### Extract to read
>>
Unlike Sin in Space, which was indisputably Meijer’s baby, The Cobwebs are half Meijer’s group and half Sada’s. The two musicians take turns singing lead and playing lead guitar, and the songwriting is very much a collaborative effort. Meijer says that in the early days of the group’s formation, he and Sada would stay up until 4 a.m. composing songs. After playing together for about eight months, they realized they’d come up with so many songs that they’d forgotten many of the ones they’d already written. “We had to stop ourselves from writing so that we could rehearse the songs that we already wrote,” Meijer laughs.
The Cobwebs recently added a rhythm section, starting with drummer Taz Palumbo, who put up an ad for a band immediately after moving to Santa Cruz from Upstate New York. “He was one of The Cobwebs before we even met each other,” Meijer states.
<<
### Exercise instructions
(A) Answer these questions using the passage about The Cobwebs:
(i) Until what hour did Meijer and Sada stay up composing songs in the group's early days?
(ii) About how long had the two been playing together when they realized they had forgotten many of their songs?
(iii) Where did drummer Taz Palumbo live before moving to Santa Cruz?
(B) Write the next part of the passage about The Cobwebs, picking up after its final sentence.

### Information shown
>>
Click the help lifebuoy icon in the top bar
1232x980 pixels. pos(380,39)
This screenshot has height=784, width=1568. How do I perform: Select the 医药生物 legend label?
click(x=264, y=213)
<<
### Exercise responses
(A)
(i) 4 a.m.
(ii) About eight months.
(iii) Upstate New York.

(B)
Rounding out the quartet is bassist Gideon Naude on bass, formerly of A Burning Water and Songs for Snakes. Given Naude’s professional experience, Meijer was slightly intimidated to approach the bassist about joining the band, but these reservations were erased when, after playing with the group for the first time, Naude enthused that he’d never in his life been so excited about being in a band. Meijer explains that on the night Naude first played with The Cobwebs, Meijer’s landlord had gotten into a car accident with another driver. The landlord’s car was turned sideways, and the other car had knocked a telephone pole over, causing a power outage on the street where Meijer lives. Rather than canceling the rehearsal, the group lit candles and played acoustically in the garage in which Meijer lives, making for an intimate, informal feel.
There was a sense of magic to the entire gathering. “The rest of the band showed up before I did, and walking right up on them, it looked like a band photo right away,” Meijer recalls. “I definitely don’t believe in destiny, because of what happened to Sky, mainly. I don’t believe in karma—I think bad things happen to good people, and the cards just fall wherever they do. But I’m just really lucky to have found these people.”